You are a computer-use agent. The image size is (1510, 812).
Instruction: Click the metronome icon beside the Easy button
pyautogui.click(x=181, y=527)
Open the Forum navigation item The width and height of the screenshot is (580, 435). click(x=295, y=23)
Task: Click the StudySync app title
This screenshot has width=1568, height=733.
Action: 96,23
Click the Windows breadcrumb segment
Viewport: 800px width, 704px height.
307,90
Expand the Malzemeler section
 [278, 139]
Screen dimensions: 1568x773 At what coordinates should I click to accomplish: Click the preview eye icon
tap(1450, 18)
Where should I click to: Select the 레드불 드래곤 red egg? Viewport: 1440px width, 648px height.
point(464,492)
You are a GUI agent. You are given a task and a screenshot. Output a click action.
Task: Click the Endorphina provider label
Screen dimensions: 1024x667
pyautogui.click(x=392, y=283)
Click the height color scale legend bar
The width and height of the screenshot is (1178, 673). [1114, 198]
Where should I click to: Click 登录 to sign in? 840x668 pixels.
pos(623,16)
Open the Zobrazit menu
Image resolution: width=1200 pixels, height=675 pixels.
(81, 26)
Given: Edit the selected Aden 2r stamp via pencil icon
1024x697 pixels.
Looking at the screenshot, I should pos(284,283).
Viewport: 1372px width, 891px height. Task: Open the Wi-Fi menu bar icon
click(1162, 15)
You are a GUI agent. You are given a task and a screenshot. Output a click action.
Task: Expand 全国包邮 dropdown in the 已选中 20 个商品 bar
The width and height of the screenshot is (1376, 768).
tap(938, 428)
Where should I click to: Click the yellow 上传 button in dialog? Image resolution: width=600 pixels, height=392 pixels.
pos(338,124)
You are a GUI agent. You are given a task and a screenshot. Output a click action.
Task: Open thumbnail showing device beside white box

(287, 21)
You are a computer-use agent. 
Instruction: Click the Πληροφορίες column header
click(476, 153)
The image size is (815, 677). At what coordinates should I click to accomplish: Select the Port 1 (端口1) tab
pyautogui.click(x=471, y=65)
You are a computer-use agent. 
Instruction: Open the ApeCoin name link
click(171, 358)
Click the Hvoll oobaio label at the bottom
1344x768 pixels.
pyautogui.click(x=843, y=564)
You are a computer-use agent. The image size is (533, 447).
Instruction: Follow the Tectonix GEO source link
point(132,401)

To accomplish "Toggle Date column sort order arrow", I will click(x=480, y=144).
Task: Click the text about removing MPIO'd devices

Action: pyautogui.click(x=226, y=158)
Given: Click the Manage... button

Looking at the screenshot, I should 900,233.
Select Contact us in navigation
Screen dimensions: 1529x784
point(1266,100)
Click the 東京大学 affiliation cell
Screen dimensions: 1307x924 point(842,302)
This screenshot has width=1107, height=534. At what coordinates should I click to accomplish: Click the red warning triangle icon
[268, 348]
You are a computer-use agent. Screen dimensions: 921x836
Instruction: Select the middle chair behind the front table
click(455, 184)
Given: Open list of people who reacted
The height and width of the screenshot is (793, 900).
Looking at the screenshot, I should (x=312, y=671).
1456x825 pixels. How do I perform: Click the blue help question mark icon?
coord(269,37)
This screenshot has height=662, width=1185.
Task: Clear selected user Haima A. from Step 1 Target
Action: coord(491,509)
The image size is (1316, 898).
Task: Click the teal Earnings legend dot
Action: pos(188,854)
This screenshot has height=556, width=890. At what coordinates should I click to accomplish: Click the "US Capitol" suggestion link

Your objective:
Copy the records from the start through the line containing "point(464,492)", substituting "Display area" for "Viewport" and leaving everything else unchanged.

Solved problem:
You are a computer-use agent. The image size is (1510, 812).
Instruction: Click the metronome icon beside the Easy button
pyautogui.click(x=181, y=527)
Open the Forum navigation item The width and height of the screenshot is (580, 435). click(x=295, y=23)
Task: Click the StudySync app title
This screenshot has width=1568, height=733.
Action: 96,23
Click the Windows breadcrumb segment
Display area: 800px width, 704px height.
307,90
Expand the Malzemeler section
 [278, 139]
Screen dimensions: 1568x773 At what coordinates should I click to accomplish: Click the preview eye icon
tap(1450, 18)
Where should I click to: Select the 레드불 드래곤 red egg? Display area: 1440px width, 648px height.
point(464,492)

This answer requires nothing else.